To invoke this Court's jurisdiction, a petitioner must possess a valid bankruptcy purpose. In re Integrated Telecom Express, Inc., 384 F.3d at 119–20. In the context of Chapter 7 proceedings, that purpose must be to marshal a debtor's assets in order to achieve a greater pro rata distribution among a debtor's various unsecured creditors than what would be otherwise available outside of bankruptcy. Id. at 120 n. 4 (differentiating what constitutes a valid bankruptcy purposes in the context of a reorganization versus a liquidation); African Union First Colored Methodist, 184 B.R. at 218. A petitioner must have some plausible reason to believe that the bankruptcy system is necessary to maximize the recovery of a debtor's creditors. As stated by the Third Circuit, in Integrated Telecom,

To be filed in good faith, a petition must do more than merely invoke some distributional mechanism in the Bankruptcy Code. It must seek to create or preserve some value that would otherwise be lost—not merely distributed to a different stakeholder—outside of bankruptcy.
Integrated Telecom Express, Inc., 384 F.3d at 129.
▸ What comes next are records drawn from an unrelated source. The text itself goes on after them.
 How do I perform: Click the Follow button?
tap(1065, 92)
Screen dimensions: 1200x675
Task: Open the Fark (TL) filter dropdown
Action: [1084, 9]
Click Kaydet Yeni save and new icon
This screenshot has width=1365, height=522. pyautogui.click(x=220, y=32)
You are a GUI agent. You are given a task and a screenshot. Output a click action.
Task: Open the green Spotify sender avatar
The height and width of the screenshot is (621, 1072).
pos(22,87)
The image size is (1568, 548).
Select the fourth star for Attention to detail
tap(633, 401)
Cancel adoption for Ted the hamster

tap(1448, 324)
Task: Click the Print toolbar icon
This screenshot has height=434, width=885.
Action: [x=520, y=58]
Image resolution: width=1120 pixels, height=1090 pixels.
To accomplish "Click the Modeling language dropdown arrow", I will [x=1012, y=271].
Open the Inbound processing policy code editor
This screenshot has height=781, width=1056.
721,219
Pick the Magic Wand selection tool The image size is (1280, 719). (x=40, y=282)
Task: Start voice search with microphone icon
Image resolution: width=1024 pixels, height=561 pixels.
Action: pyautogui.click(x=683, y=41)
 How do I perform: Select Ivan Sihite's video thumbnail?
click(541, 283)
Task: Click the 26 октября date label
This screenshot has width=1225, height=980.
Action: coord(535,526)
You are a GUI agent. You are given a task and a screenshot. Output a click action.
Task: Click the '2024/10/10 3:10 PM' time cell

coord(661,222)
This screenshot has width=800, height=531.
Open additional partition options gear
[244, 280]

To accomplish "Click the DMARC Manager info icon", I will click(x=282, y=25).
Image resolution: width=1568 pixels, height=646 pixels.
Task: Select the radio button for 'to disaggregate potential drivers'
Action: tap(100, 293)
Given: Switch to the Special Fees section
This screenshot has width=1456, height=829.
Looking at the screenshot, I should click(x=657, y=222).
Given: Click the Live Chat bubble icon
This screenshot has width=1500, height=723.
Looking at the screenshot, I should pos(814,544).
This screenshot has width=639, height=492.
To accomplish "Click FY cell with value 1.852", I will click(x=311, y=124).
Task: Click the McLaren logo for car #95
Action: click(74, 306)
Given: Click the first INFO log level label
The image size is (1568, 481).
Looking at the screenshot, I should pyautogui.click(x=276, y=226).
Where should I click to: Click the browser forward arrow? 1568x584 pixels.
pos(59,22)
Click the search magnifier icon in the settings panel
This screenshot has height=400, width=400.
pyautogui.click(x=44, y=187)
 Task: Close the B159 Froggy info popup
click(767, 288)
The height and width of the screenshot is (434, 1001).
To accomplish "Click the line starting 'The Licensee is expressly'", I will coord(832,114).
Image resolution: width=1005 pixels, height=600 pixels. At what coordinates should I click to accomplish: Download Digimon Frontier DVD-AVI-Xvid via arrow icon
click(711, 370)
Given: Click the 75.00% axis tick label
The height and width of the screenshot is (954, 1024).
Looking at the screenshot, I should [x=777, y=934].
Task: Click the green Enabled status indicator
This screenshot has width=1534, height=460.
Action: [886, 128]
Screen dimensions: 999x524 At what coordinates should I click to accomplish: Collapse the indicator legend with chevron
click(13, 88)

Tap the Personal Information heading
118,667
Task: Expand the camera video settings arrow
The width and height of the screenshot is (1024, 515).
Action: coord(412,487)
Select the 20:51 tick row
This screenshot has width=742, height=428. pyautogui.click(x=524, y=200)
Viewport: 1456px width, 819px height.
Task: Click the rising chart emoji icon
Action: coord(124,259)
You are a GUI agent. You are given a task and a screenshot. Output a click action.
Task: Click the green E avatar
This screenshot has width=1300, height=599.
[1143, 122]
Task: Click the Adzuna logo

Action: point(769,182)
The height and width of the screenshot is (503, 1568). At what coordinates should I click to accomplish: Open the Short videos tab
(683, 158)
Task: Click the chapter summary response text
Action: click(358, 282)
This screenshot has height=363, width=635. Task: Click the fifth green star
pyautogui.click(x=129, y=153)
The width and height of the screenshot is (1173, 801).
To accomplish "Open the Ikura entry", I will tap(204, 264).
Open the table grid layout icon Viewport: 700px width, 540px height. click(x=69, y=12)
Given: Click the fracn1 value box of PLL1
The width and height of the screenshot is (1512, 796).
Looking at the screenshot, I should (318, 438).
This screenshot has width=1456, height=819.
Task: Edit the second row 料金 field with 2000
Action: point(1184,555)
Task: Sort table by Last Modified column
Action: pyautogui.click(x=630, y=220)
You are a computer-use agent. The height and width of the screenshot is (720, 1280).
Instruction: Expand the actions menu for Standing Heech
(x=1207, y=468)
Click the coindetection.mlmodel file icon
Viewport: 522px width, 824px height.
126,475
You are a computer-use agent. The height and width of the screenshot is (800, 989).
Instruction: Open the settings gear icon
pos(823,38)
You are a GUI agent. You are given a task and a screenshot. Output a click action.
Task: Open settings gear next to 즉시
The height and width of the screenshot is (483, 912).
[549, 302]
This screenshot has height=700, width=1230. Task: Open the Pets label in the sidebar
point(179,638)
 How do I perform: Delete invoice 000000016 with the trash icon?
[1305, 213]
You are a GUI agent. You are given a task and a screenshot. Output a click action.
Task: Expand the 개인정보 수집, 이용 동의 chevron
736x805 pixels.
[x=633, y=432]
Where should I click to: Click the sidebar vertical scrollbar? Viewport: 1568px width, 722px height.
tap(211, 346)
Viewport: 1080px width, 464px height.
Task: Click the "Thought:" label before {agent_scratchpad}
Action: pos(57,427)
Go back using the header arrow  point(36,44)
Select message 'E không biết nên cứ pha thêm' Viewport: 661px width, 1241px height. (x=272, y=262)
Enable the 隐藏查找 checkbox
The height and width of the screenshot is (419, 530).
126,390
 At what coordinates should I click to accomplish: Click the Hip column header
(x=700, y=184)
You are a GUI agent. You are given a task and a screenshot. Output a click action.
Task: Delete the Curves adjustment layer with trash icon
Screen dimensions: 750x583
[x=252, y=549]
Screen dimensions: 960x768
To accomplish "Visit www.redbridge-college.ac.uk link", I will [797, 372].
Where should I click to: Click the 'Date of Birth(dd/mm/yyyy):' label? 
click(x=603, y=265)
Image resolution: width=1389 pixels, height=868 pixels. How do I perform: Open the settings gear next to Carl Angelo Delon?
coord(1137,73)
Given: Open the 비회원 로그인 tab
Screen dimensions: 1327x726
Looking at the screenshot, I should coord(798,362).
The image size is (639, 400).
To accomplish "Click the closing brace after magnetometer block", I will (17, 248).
A further distinction must be made between voluntary and involuntary proceedings. In the context of voluntary Chapter 7 petitions, the purpose is to prevent the collection efforts of certain creditors from gaining an advantage over less diligent creditors. Whereas, involuntary Chapter 7 petitions serve to prevent a debtor from choosing to pay certain creditors over other similarly situated creditors. In re Silverman, 230 B.R. 46, 53 (Bankr.D.N.J.1998) (recognizing that an involuntary petition should be filed “to protect one's interest relative to other creditors or to prevent dissipation of assets”).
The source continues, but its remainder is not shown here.